The Perl Toolchain Summit needs more sponsors. If your company depends on Perl, please support this very important event.

NAME

histify - generate simple histograms from streamed data

SYNOPSIS

  generator | histify [--nbins=X] [--min=X] [--max=X] \
                      [--cumulative] \
                      [--desc=<center|left|right|number|range|none>] \
                      [--xw] [--dump-as-input] [--dump] [--pipe] \
                      [--rebin=X] [--random=X]

Reads whitespace-separated numbers from STDIN and generates a histogram. If no histogram boundaries are specified using options, the number of bins defaults to 10 and the min/max are extracted from the data. That means reading all data into memory. If you specify min/max, the program works with constant memory overhead.

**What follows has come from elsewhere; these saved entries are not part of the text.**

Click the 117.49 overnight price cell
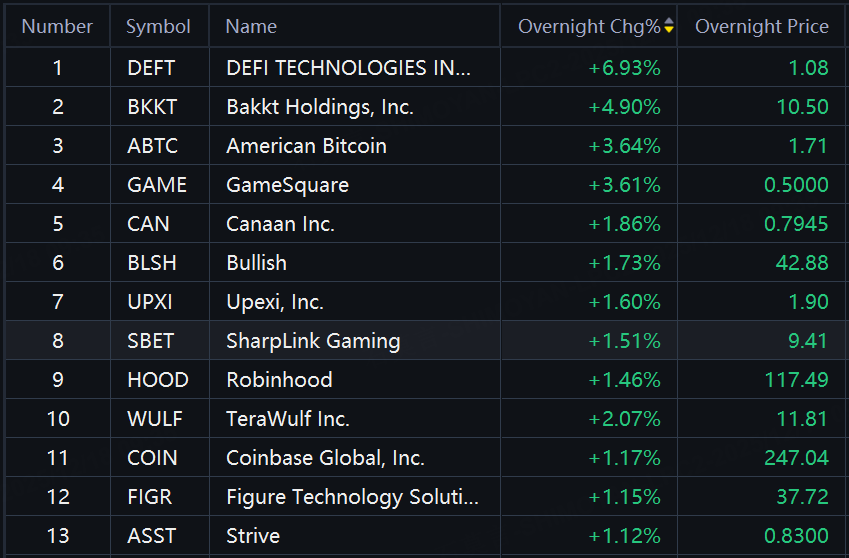The width and height of the screenshot is (849, 558). 762,379
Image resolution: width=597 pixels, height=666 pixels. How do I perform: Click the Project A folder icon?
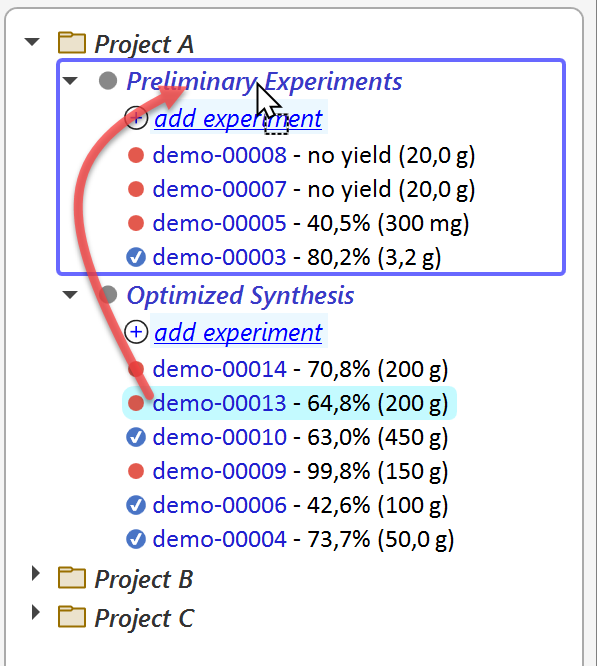click(72, 42)
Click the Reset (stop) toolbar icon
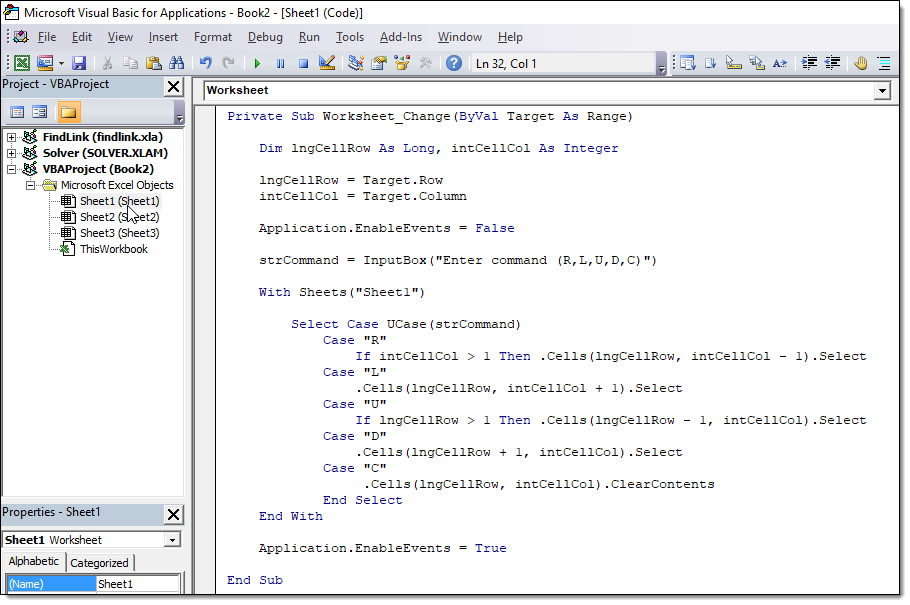910x605 pixels. [x=303, y=63]
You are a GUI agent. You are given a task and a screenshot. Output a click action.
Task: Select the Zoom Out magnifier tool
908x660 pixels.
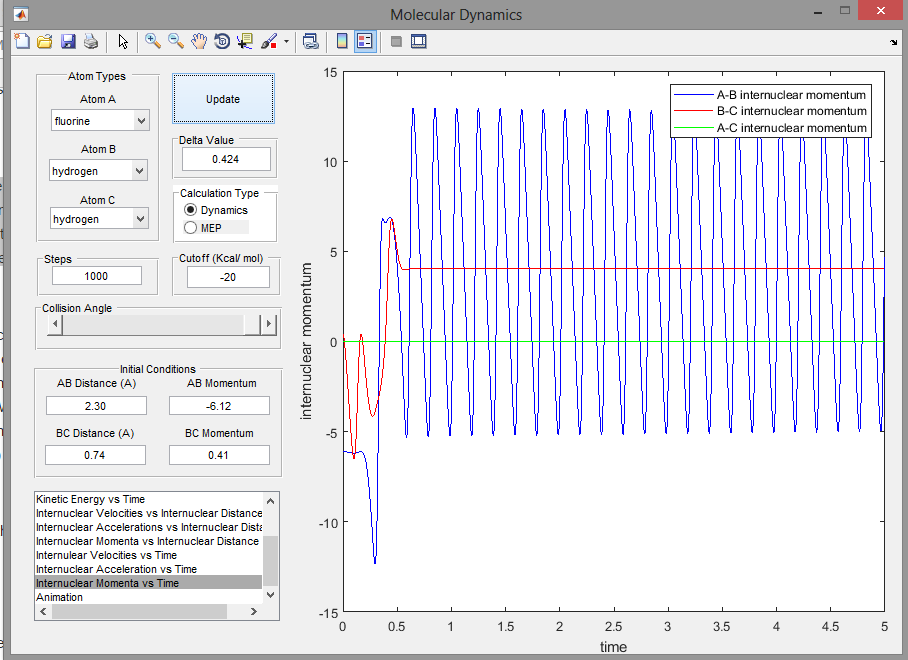pyautogui.click(x=176, y=41)
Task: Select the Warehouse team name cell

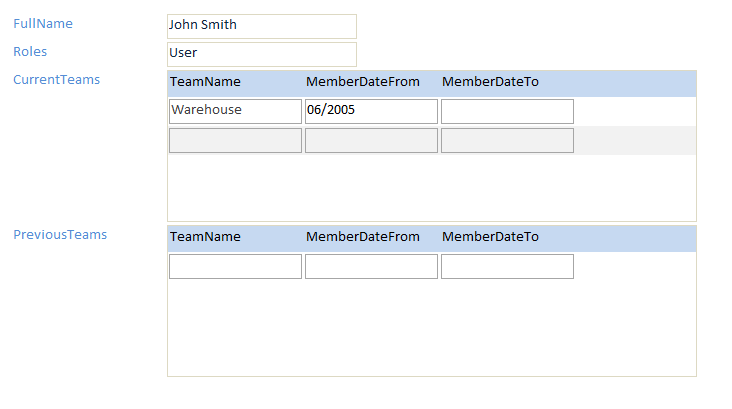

Prints the resulting histogram contents one bin per line.

Using --desc=<type> adds an extra column to the output before the histogram content (separated by a tab) that can be any one of: The bin "number", the bin "center", the "left" bin boundary, the "right" bin boundary, or the bin "range" (lower and upper boundary separated by a comma).

The --xw option will cause histify to read alternating X values and weights instead of just X values from STDIN. This is useful for re-binning partially aggregated input data.

The --dump-as-input (or -d) option indicates that the input will not be of the form outlined above, but instead be the dump of a Math::SimpleHisto::XS histogram of any format supported by the module. At this time, this option is not compatible with the --xw, --max, --min, --nbins options. The --dump option changes the output from a TSV format to a JSON dump that will be readable with --dump-as-input. The --pipe option enables both --dump-as-input and --dump. When the --dump-as-input option is enabled, then each line on STDIN may contain a histogram dump. If there is more than one, then histify will attempt to add the histograms. They must contain data in identical binning.

The --cumulative option causes histify to calculate the cumulative histogram of the input.

The --rebin option causes histify to rebin the histogram after the fact by a given factor which must be a divisor of the original number of bins.

The --random option makes histify create a new histogram with the supplied parameters (default: 10 bins between 0 and 1) and the provided number of random fills (default: 1000).